## TASK 1
Copy word for word the part of the news report on Marubeni's bid for Gavilon starting at "Japanese trading house" and ending at "early this month.".
## TASK 2
In the news report on Marubeni's bid for Gavilon, turn the paragraph beginning "Although the deal is pending" into a short bulleted list that keeps its main facts.

## SELECTED PASSAGE
## begin
Japanese trading house Marubeni Corp. is nearing a deal to buy U.S. grains merchant Gavilon LLC for about $3.5-billion (U.S.) and could announce the transaction as early as Tuesday afternoon in Tokyo, according to people familiar with the matter.
Marubeni, Japan’s fifth-largest trading company, has been in advanced talks to buy Gavilon since early May. The Japanese company has confirmed its interest in Gavilon but said no decision has been made.
Although the deal is pending final approval, the proposed terms value Gavilon at about $3.5-billion, plus the assumption of $1.7-billion in debt, and Marubeni has lined up financing for the deal, said the sources, who asked not to be named since the deal has not been announced.
A valuation at that level would be in line with the proposed terms the two sides have been discussing since early this month.
Representatives of Marubeni and Gavilon could not immediately be reached for comment.
Marubeni had earlier dispatched a team of auditors to Gavilon’s Omaha, Neb., headquarters to review its operations and finances, sources have said.
## end
## DATASET CONTENT
## begin
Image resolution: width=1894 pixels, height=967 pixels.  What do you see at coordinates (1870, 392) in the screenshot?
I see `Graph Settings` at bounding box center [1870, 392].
## end
## begin
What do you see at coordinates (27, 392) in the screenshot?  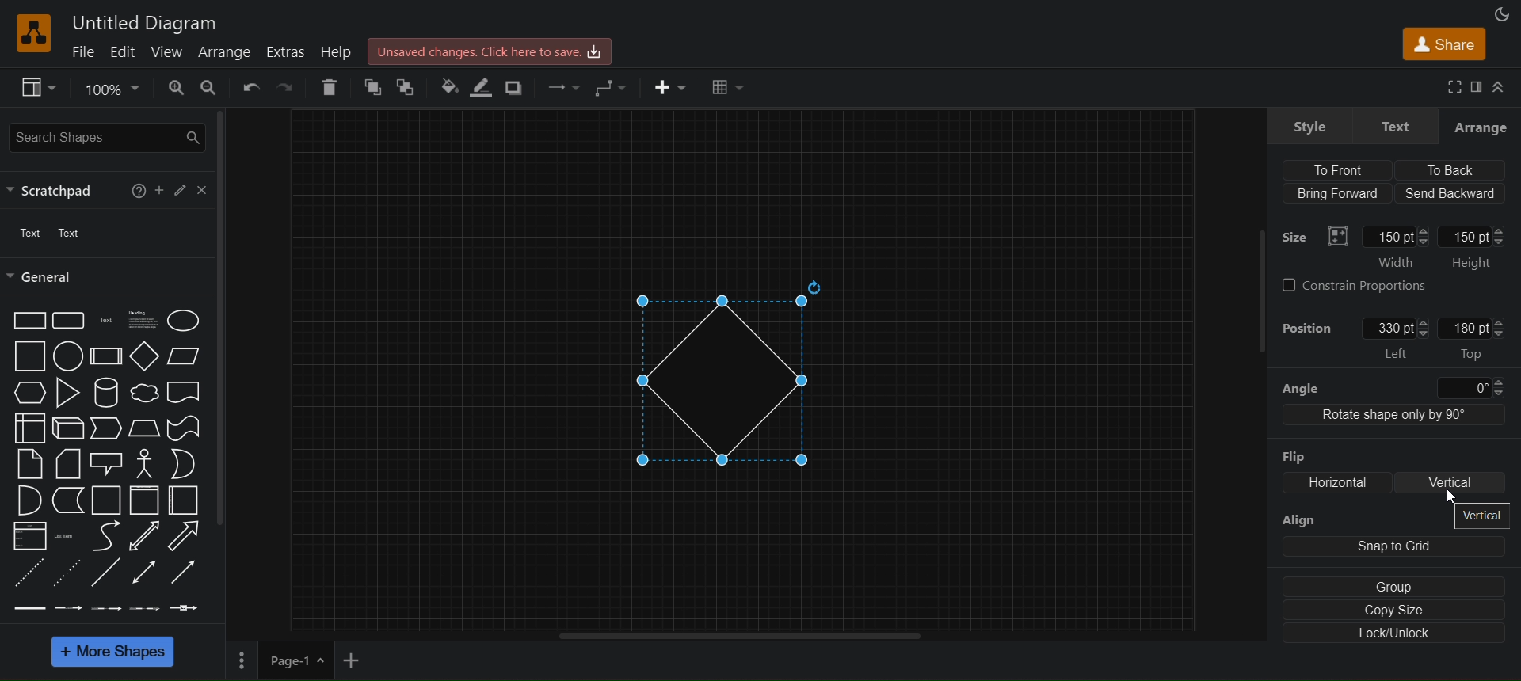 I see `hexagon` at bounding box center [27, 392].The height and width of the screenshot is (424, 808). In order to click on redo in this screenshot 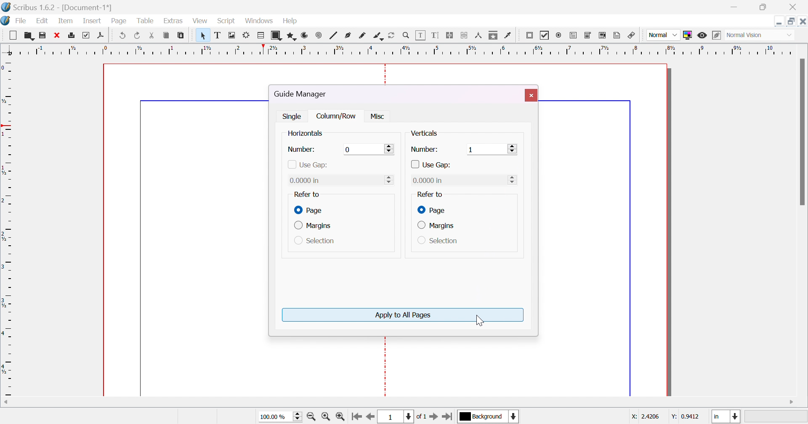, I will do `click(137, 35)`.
## end
## FINAL ANSWER 1
Japanese trading house Marubeni Corp. is nearing a deal to buy U.S. grains merchant Gavilon LLC for about $3.5-billion (U.S.) and could announce the transaction as early as Tuesday afternoon in Tokyo, according to people familiar with the matter.
Marubeni, Japan’s fifth-largest trading company, has been in advanced talks to buy Gavilon since early May. The Japanese company has confirmed its interest in Gavilon but said no decision has been made.
Although the deal is pending final approval, the proposed terms value Gavilon at about $3.5-billion, plus the assumption of $1.7-billion in debt, and Marubeni has lined up financing for the deal, said the sources, who asked not to be named since the deal has not been announced.
A valuation at that level would be in line with the proposed terms the two sides have been discussing since early this month.

## FINAL ANSWER 2
- The deal still awaits final approval.
- The proposed terms value Gavilon at about $3.5-billion, plus $1.7-billion in assumed debt.
- Marubeni has lined up financing.
- The sources asked not to be named because the deal has not been announced.